Exercise:
Set down, exactly and with nothing added, the lines running from the one that holds "Screen dimensions: 821x559" to the final line of the records. Pictures stay out of the copy.

Excerpted records:
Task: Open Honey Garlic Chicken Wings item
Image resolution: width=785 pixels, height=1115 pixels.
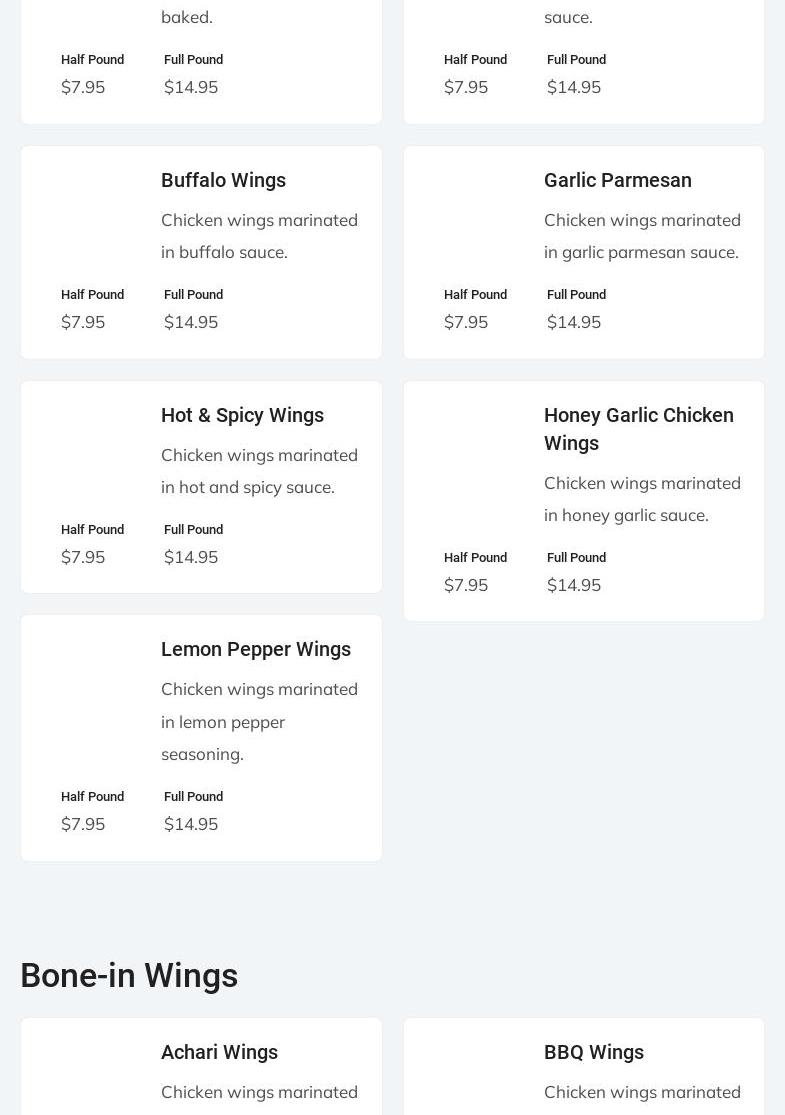Action: coord(638,428)
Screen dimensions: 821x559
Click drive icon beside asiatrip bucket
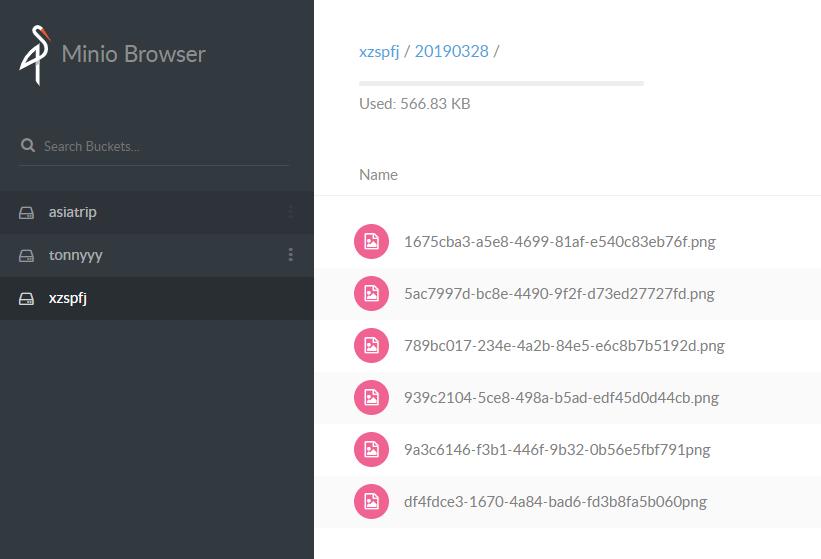(x=26, y=213)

Exercise result:
Screen dimensions: 821x559
Click drive icon beside asiatrip bucket
(x=26, y=213)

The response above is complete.